Мама, у которой снова съехали очки, радостно улыбнулась.

– Они же плачут вовсе не из-за уколов, – добавила она, – а из-за предательства родителей[5 - Тогда мудрость маминых слов меня потрясла, однако ныне я склонен сомневаться в этом ее суждении. Все же многие дети паникуют из-за уколов, сколько ты их не предупреждай и не рассказывай об этом. Многим приятнее лживая доброта. И многим понравился бы такой комплимент от медсестры, даже если бы они знали, что она делала его каждому.].

Выслушав папу с мамой, медсестра нахмурилась и вновь обернулась ко мне.

– Я все равно считаю тебя самым храбрым мальчиком из всех, что мне доводилось видеть.

Я еще тогда заподозрил, что она испытывала ко мне жалость из-за того, что поведение моих родителей столь отличалось от прочих, и решила, что они, вероятнее всего, вырастят меня ненормальным[6 - Верный, в целом, вывод, если подумать.].

Я гордо вышел из палатки с кусочком ваты и бинтом на руке, думая о блестящем будущем, ожидавшем самого храброго мальчика в мире, о чудесах, которые я увижу там, куда остальные побоятся заглянуть. Я представлял себе других детей, проводящих свою жизнь, глядя на подмигивающего кролика и упуская самое интересное.

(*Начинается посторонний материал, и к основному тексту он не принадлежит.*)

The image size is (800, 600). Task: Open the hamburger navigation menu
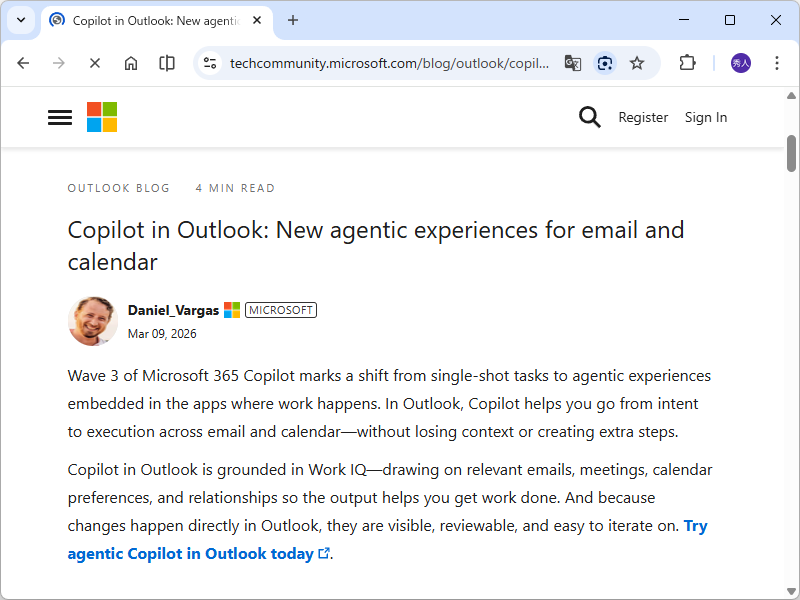coord(60,117)
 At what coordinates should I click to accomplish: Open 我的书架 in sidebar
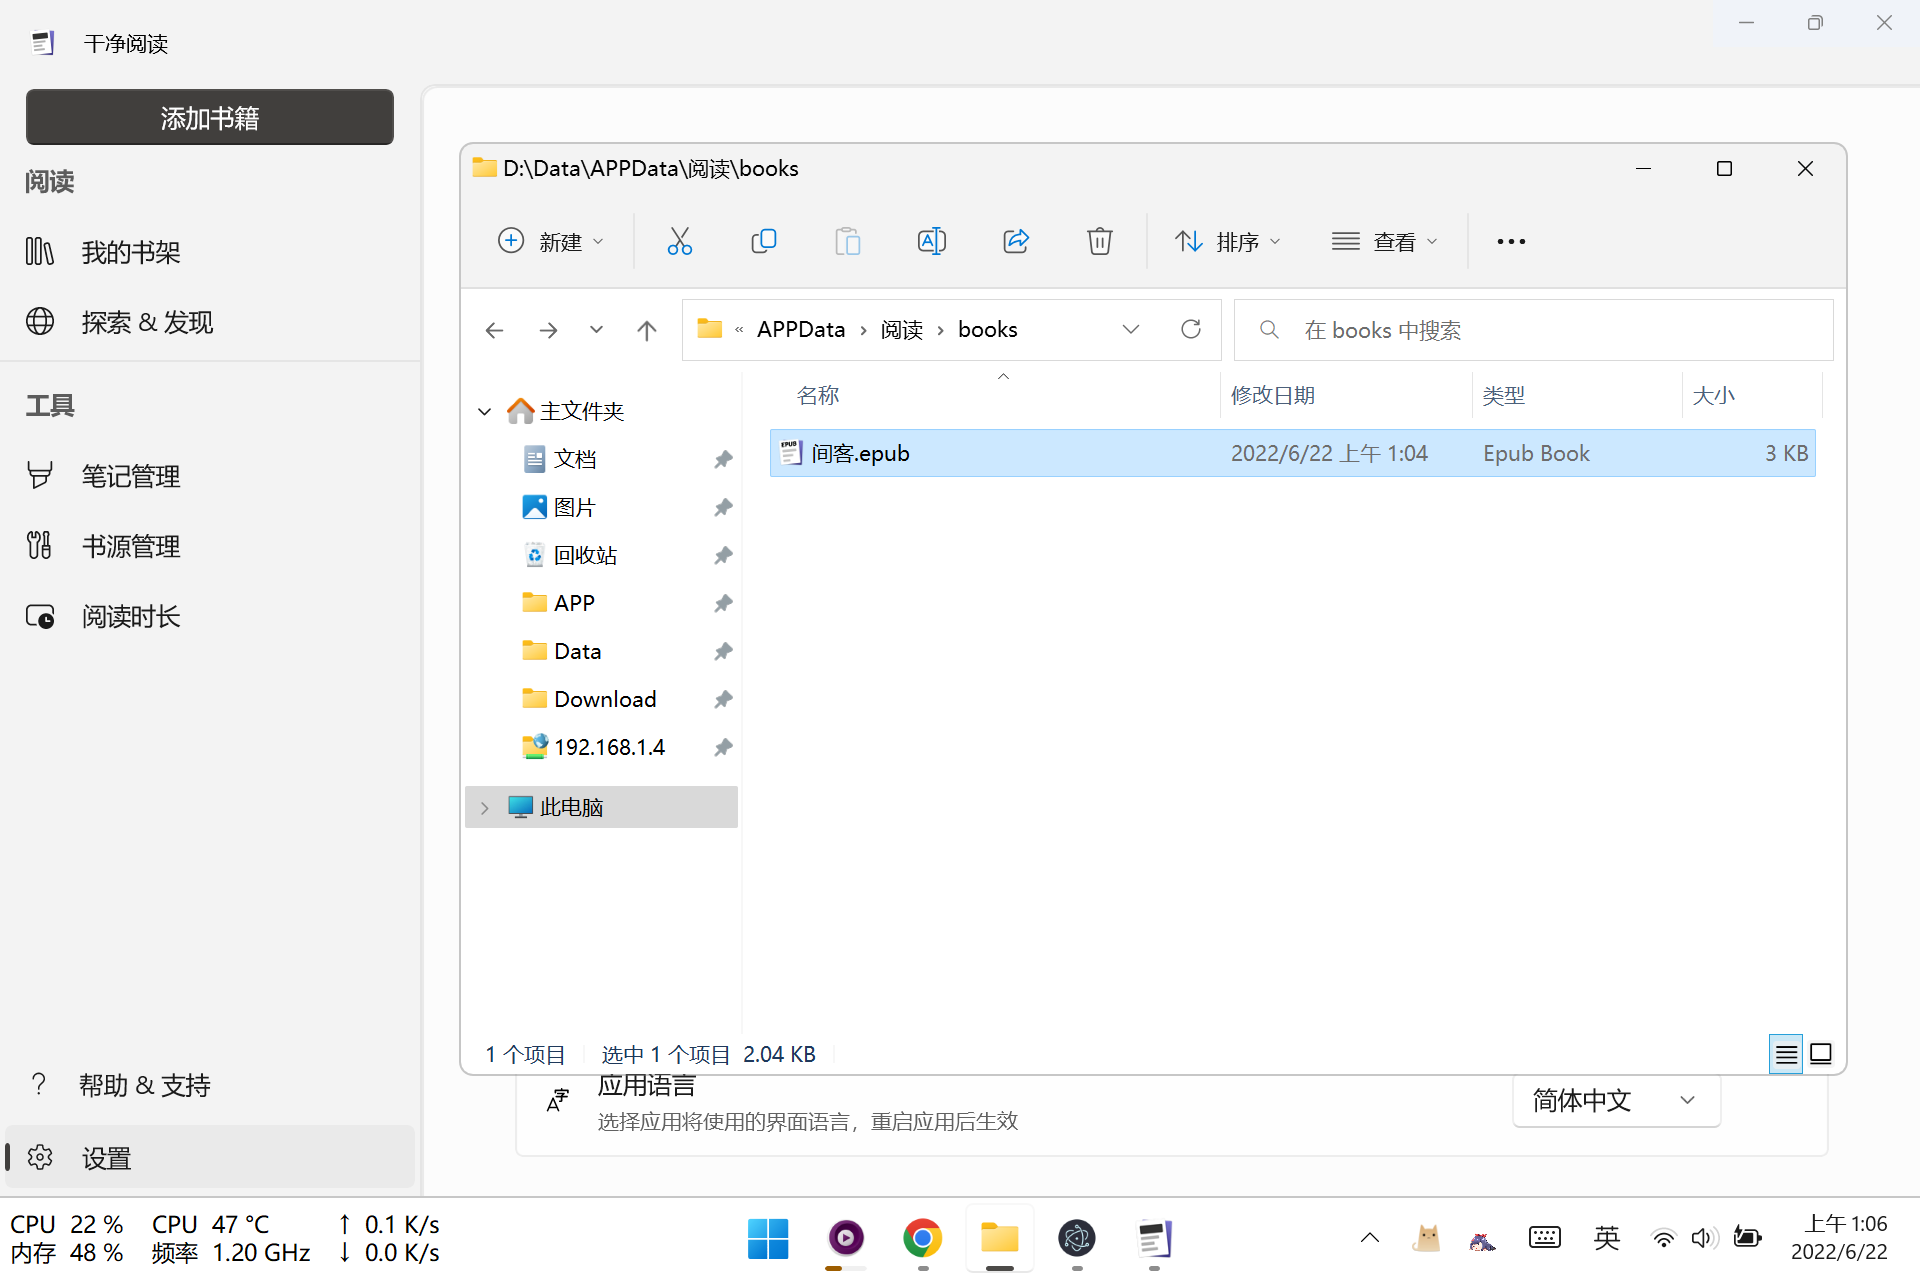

Я повернулся, намереваясь поблагодарить маму с папой за то, что сразу сказали мне правду, но не увидел на их лицах и тени прежней гордости. Мама положила голову папе на плечо, а тот приобнял ее за плечи.

– Как же это несправедливо, – сказала она.

Папа вздохнул в ответ.

– Она все видела своими глазами – Майкл не заплакал. Она лжет детям, а мы вывели ее на чистую воду. Естественно, ее это взбесило, и она выместила свою злобу на нас.

Мама уныла поплелась за отцом, прохныкав:

– Мы ей не понравились.

Папа убрал руку с ее плеч и ощутимо напрягся.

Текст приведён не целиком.